Ironically, Obama's success thus far helps perpetuate that narrative and perpetuate the assumption that racism is basically dead in America. It's not dead. It's not even in bed with a cold. We've just found ways to turn our heads and avoid looking at it, pretending that the success of a single black man in politics means that all the indignities, tribulations, and problems experienced by racial minorities throughout America don't really exist.
It's true, of course, that Obama's success is a sign of how far we've come, but it's also arguably a sign of how far we have to go. Close your eyes to the color of his skin for a moment and ponder just how far his words and ideas really pose a challenge or threat to white privilege in America. To what extent has he challenged or will he challenge the unconscious assumptions that everything "white" is normal, expected, and good? To what extent will white people congratulate themselves on not being racist simply because they voted for a black man and thus not be forced to look at ways in which their race privileges them in their day-to-day lives? If he's elected, how many white people will say "See? This proves America isn't racist!"
Those are hard questions, and they aren't really meant as an attack on Obama himself. Open, direct, and unambiguous attacks on white privilege would ensure that he would never get elected. Of course, the man with the best chance at being the first black president of the United States has light skin, racially ambiguous features, close-cropped hair, and a very educated voice. He scares a lot of white people simply because he is black, but he's not so black that he scares too many.

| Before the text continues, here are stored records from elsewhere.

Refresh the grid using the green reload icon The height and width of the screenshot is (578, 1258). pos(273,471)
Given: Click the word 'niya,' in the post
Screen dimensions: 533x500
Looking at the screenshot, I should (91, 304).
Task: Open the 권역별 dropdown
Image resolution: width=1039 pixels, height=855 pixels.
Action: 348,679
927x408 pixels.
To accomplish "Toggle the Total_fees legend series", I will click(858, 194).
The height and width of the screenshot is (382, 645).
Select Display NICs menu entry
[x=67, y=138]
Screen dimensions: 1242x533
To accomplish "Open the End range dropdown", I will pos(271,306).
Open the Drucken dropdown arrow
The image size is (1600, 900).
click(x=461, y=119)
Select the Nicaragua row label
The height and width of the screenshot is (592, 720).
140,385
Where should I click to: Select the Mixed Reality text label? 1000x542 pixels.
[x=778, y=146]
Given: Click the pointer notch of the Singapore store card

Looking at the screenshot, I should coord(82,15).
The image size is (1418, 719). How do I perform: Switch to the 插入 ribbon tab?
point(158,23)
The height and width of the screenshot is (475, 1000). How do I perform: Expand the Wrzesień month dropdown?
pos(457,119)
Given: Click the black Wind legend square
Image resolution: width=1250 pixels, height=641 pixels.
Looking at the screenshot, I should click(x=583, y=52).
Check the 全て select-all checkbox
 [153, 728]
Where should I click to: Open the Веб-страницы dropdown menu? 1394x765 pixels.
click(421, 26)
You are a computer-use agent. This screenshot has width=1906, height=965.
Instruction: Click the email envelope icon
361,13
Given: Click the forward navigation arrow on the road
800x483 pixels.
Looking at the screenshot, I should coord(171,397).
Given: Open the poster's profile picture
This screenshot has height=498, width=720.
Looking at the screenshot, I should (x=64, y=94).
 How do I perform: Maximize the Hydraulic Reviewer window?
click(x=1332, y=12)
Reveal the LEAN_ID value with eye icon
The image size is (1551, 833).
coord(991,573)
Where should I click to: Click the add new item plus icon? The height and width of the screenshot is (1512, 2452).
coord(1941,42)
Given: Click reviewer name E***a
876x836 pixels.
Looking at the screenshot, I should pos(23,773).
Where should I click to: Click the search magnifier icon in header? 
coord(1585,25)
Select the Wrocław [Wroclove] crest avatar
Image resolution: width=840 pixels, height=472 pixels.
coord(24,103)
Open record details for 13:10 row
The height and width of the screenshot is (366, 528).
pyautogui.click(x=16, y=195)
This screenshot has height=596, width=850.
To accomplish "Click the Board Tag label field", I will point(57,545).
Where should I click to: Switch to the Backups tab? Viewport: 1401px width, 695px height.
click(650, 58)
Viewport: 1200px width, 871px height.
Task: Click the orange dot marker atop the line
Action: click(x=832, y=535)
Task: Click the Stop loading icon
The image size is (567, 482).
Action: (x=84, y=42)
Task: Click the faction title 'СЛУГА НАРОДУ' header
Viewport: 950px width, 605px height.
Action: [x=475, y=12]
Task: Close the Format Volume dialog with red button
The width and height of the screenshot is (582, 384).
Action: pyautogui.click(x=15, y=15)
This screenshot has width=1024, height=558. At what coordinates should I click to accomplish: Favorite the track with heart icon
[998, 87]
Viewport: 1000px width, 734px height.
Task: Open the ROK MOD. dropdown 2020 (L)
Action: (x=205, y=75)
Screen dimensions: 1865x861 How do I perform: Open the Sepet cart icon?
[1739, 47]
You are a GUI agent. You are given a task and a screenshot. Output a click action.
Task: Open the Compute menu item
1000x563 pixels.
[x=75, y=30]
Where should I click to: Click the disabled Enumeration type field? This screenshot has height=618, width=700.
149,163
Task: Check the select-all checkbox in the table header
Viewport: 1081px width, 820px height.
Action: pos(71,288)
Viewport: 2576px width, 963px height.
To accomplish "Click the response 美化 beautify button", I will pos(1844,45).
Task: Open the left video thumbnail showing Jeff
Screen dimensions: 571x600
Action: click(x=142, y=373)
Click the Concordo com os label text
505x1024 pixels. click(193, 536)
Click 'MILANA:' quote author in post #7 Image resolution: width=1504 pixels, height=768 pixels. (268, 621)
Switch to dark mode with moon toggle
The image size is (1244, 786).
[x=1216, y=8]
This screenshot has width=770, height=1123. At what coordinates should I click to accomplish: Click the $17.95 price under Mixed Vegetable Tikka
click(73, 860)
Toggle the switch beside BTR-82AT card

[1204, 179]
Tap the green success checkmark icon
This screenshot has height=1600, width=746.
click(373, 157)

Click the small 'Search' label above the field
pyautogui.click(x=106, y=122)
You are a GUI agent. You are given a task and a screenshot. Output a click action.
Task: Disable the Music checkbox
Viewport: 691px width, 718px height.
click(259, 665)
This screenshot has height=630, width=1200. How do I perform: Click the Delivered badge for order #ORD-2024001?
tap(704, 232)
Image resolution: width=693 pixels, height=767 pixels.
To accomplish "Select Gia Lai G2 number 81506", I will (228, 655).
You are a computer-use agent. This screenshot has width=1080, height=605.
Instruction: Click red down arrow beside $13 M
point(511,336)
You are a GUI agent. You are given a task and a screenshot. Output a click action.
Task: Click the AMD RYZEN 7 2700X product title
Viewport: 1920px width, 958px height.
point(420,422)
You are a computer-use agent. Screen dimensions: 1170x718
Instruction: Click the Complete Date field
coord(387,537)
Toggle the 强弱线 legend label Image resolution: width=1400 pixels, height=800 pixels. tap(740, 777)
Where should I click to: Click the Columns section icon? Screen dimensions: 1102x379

He's safe. If you saw him coming the other way on the sidewalk, you might not even be tempted to cross to the other side of the street. I'll bet, though, that he'd be charged a higher interest rate on a mortgage or car loan, that if he called about an apartment for rent it would suddenly be taken, that his name on a job application would make it less appealing than a less-qualified white candidate, and so forth. Those are the tests for real change in American racial relations.